Ode an einen wilden Fluss

Der Weg der Reuss: Die meisten erwandern ihn, Severin Häber­ling hat sich entschlossen, ihm mit dem Kajak zu folgen. Vom Ursprung bis zur Mündung. Bilder einer einmaligen ­Reise.

30 Stunden im Kajak. 164 Kilometer in drei Tagen paddeln auf der Reuss. Von Andermatt bis nach Brugg. In der Zivilisation und dennoch weit weg davon. Diese Idee hat Severin Häberling nicht mehr losgelassen. «Mich reizte der Gedanke einer ‹urbanen› Expedition, inmitten der dicht bevölkerten Schweiz», so der 29-jährige Zürcher.

Der erfahrene Kajakfahrer und Abenteurer liess dem Gedanken bald Taten folgen. Im Sommer 2014, an einem regnerischen Julitag, fuhr Häberling zum Ausgangspunkt, dort wo sich die Furka- mit der Gotthardreuss vereint, weit hinten im Urserental. Da sollte die wilde Wasserfahrt beginnen. Im Gepäck sein Kajak und mit dabei der 22-jährige Lars Dippon. Der Deutsche sollte ihn auf der ersten und wildesten Etappe bis nach Göschenen begleiten. Denn diese führt direkt durch die Schöllenen. «Alleine in solch einer gefährlichen Schlucht zu fahren, wäre leichtsinnig», begründet Häberling. Zu zweit könne man sich zu Hilfe eilen und die Wasserlage gemeinsam besprechen.

Die erste grosse Klippe nach dem Start folgte rasch. Unterhalb der Teufelsbrücke grollte und schäumte das Wasser bedrohlich. Die beiden analysierten jeden Wirbel und jede Wendung vom Ufer aus. Dann legte Häberling los und meisterte die Schlüsselstelle erfolgreich – nicht zuletzt wegen des Heimvorteils: «Die Reuss ist sozusagen mein Fluss. Ich habe meine Jugend auf ihr verbracht und kenne sie fast in- und auswendig.» Häberling kennt auch die verschiedenen Gesichter der Reuss: Da schäumt und sprudelt sie. Dort ruht sie in ausgeschwemmten Steinbecken, und nur ein feines Rinnsal zieht weiter Richtung Tal. Für die zwei Kajakfahrer bedeutete dies immer wieder: Kajak schultern, laufen, klettern. Dann wieder hoch konzentriertes Paddeln, zentime­tergenaues Abmessen zwischen den Steinen hindurch. «Der Fluss verlangte hier mein ganzes Können», erinnert sich Häberling.

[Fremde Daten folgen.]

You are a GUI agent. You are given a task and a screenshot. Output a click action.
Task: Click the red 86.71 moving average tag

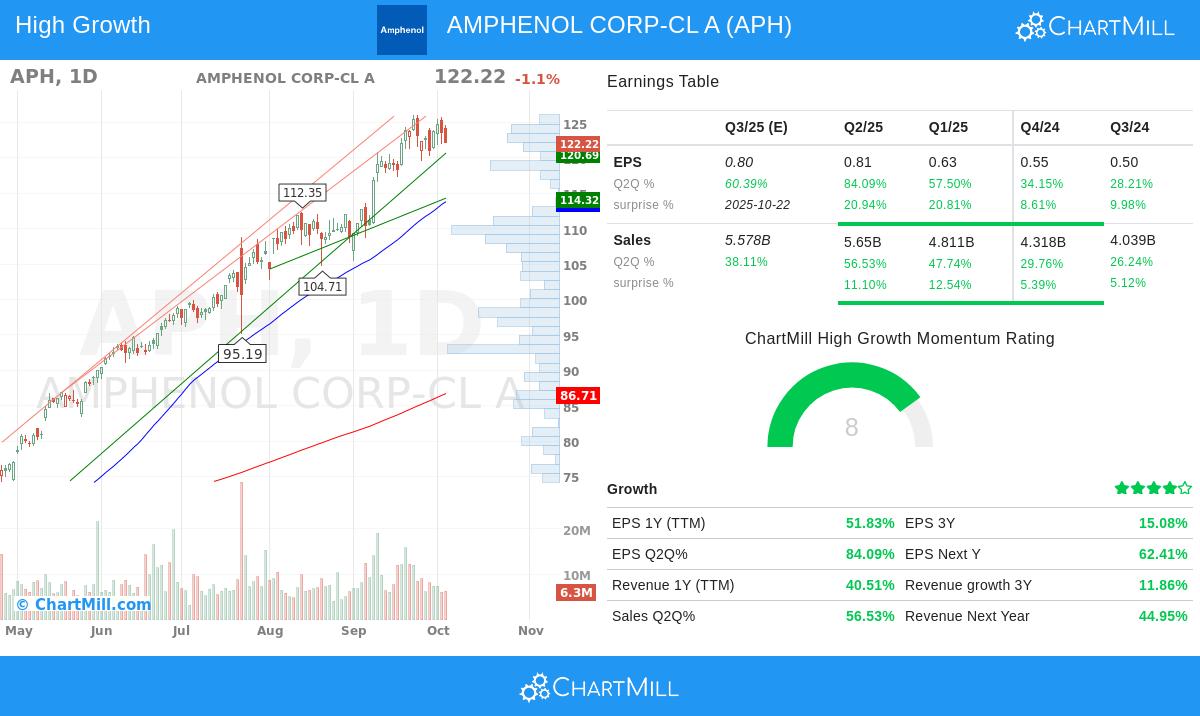click(578, 396)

Meditation auf dem Vierwaldstättersee

Kurz vor Göschenen, der Abend war bereits eingebrochen, gab Dippon mit einer geprellten Rippe auf. Häberling erreichte kurz nach Mitternacht sein Ziel in Flüelen, wo die Reuss in den Vierwaldstättersee mündet. Er legte sich todmüde im Bus schlafen. Der zweite Tag gestaltete sich wesentlich ruhiger. Für die Seequerung tauschte Häberling sein wendiges Wildwasser- gegen ein langes Seekajak ein. Auf dem stillen Gewässer kehrte monotone Stille ein, sieben Stunden ruhiges Paddeln war angesagt. «Das war für mich als Actionsportler schon etwas ein Kulturschock», erinnert sich Häberling lachend.

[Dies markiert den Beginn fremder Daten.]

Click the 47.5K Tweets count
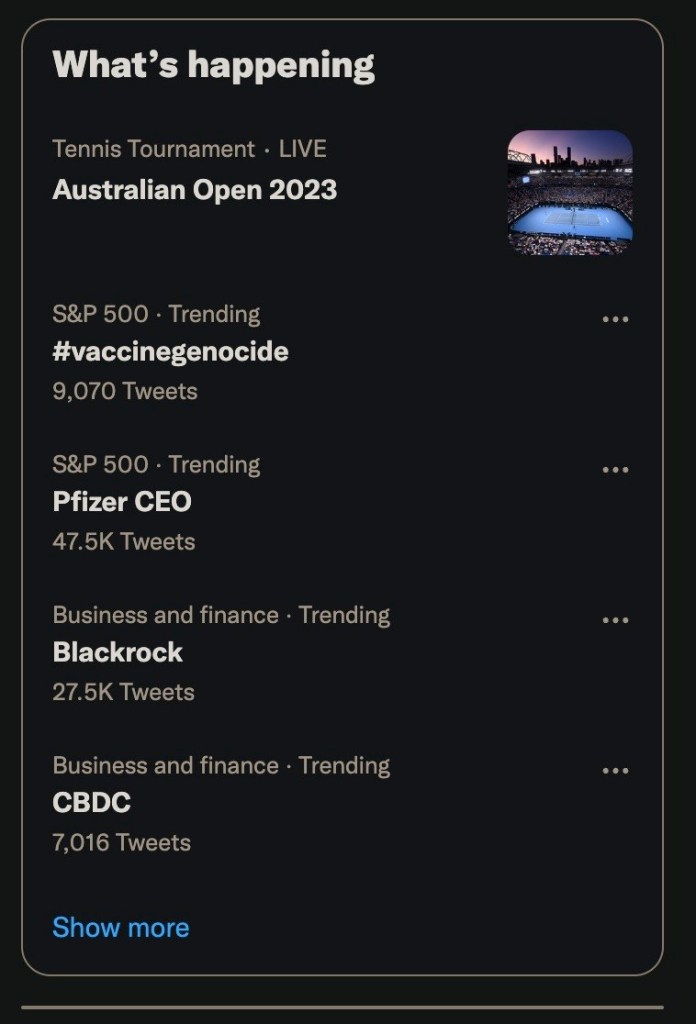 [123, 542]
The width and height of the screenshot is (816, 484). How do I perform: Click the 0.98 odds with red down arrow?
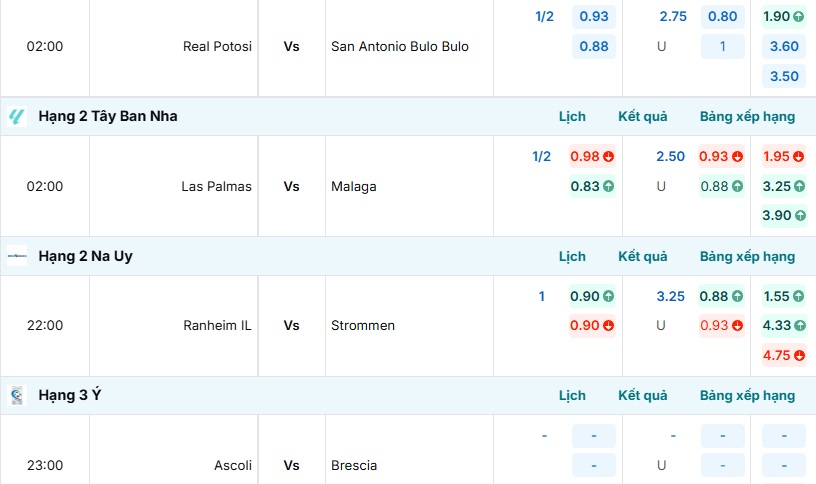pyautogui.click(x=593, y=156)
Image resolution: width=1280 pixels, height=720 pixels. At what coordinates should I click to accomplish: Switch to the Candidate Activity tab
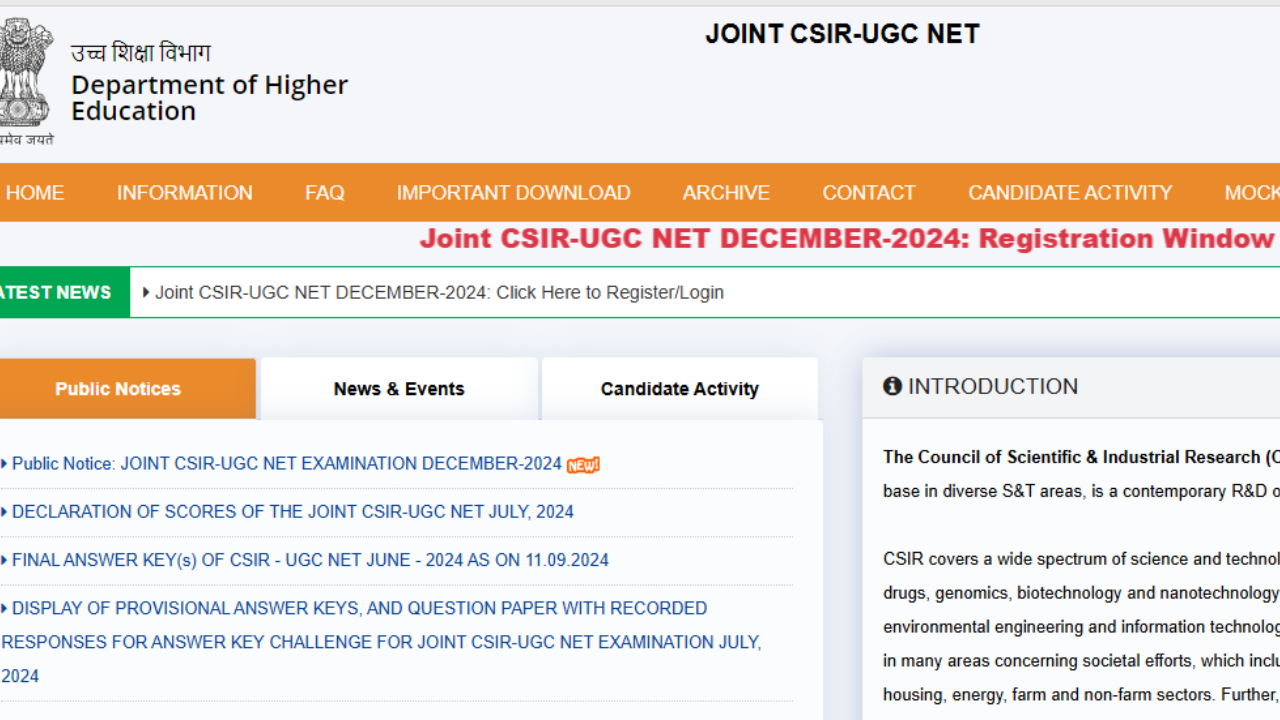[679, 388]
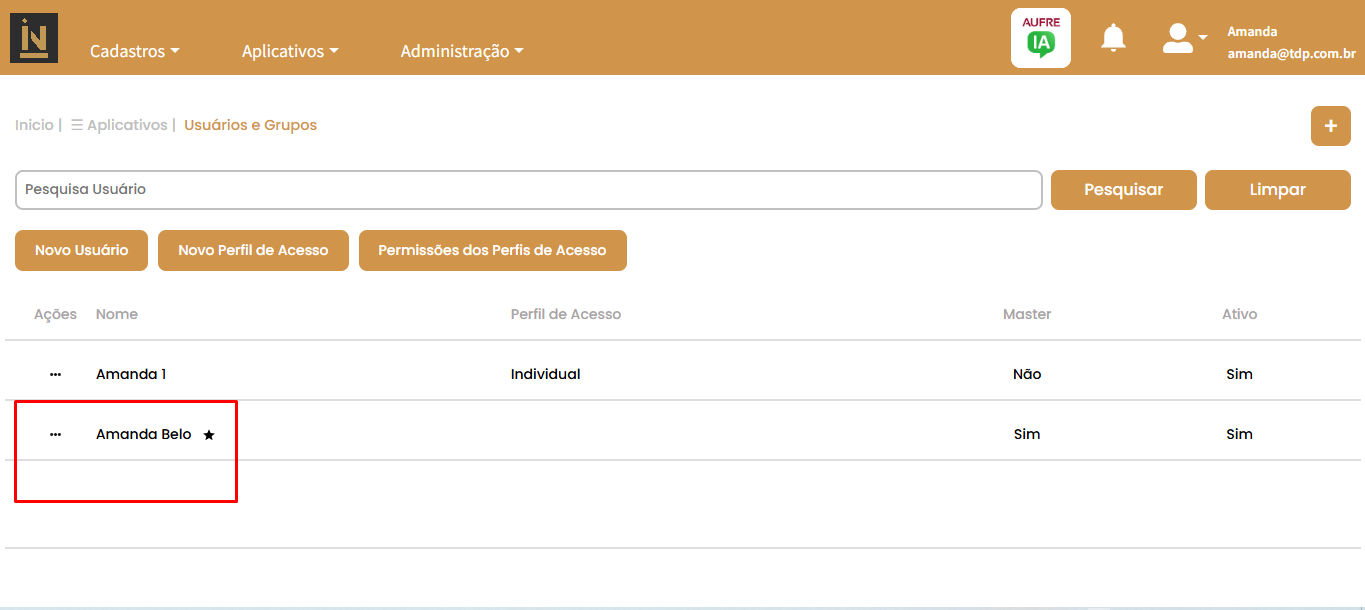Expand the Aplicativos dropdown menu

(x=290, y=51)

Auch die dritte Etappe von Luzern nach Bremgarten war im Vergleich zum ersten Tag eine Spazierfahrt. Dennoch musste jeder Schlag sitzen, schon alleine der schwindenden Kraftreserven wegen. Nach insgesamt 30 Stunden auf dem Wasser erreichte Häberling Lauffohr bei Brugg. Dort, wo die Reuss mit der Limmat und der Aare zusammenfliesst.